Great credit should go to the orchestra’s creative director and leader, Alexandra Wood, for choosing music that looked simultaneously forwards and backwards, while utilising the vast spaces offered by the cathedral in inspiring and imaginative ways.

The audience were free to roam around during the concert, which was a considerable plus, for acoustic hotspots could be found and exploited, while it was also possible to stand to one side in contemplation. The mood was relaxed but focused, with audience members chosing a mixture of both options. The only danger of this was unexpectedly finding yourself in front of a group of instrumentalists when they were about to play, meaning the focus would suddenly shift in your direction! This was a risk well worth taking, for the rewards were many.

Before the concert, the Dean of Southwark Cathedral, Andrew Nunn, spoke warmly of the power of music to soothe the fevered mind, giving the pertinent Biblical example of David’s harp curing Saul’s war-torn temper, illustrated vividly by a stained-glass window depiction at the back of the church. The parallels with Russia and Ukraine were unmistakeable, and before the programme started everyone stood for the Ukraine national anthem.

The programme itself began under that very window, with Stephen Wick’s excellent arrangement of the Toccata from Monteverdi’s L’Orfeo, the brass filling the cathedral from back to front with sonorous colours.

* **Given problem**: In the concert review, rewrite the passage from "Great credit should" up to and including "rewards were many.", changing "considerable plus" to "real advantage".

* **Given data**:
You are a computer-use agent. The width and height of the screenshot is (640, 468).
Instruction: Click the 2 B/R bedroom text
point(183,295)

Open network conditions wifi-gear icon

* * *

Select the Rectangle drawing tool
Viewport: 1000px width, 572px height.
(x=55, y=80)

==

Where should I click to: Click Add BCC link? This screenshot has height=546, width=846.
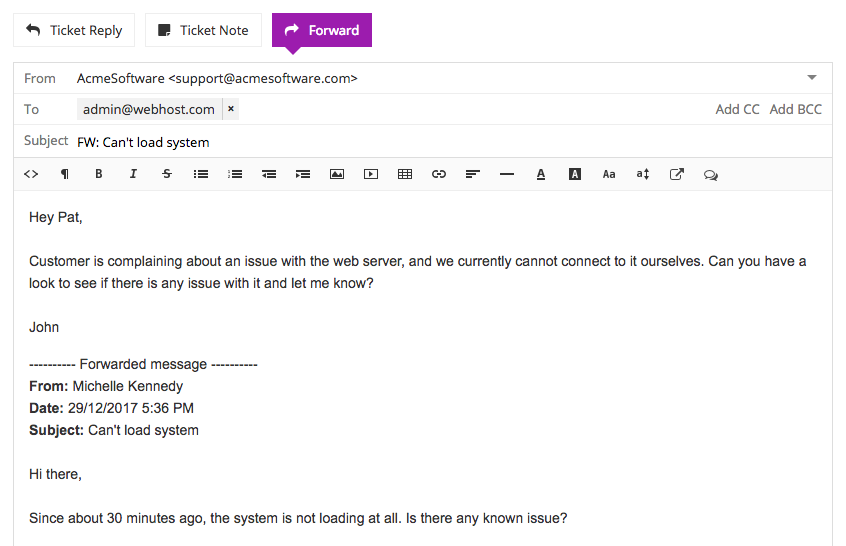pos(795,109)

* **Exercise answer**:
Great credit should go to the orchestra’s creative director and leader, Alexandra Wood, for choosing music that looked simultaneously forwards and backwards, while utilising the vast spaces offered by the cathedral in inspiring and imaginative ways.

The audience were free to roam around during the concert, which was a real advantage, for acoustic hotspots could be found and exploited, while it was also possible to stand to one side in contemplation. The mood was relaxed but focused, with audience members chosing a mixture of both options. The only danger of this was unexpectedly finding yourself in front of a group of instrumentalists when they were about to play, meaning the focus would suddenly shift in your direction! This was a risk well worth taking, for the rewards were many.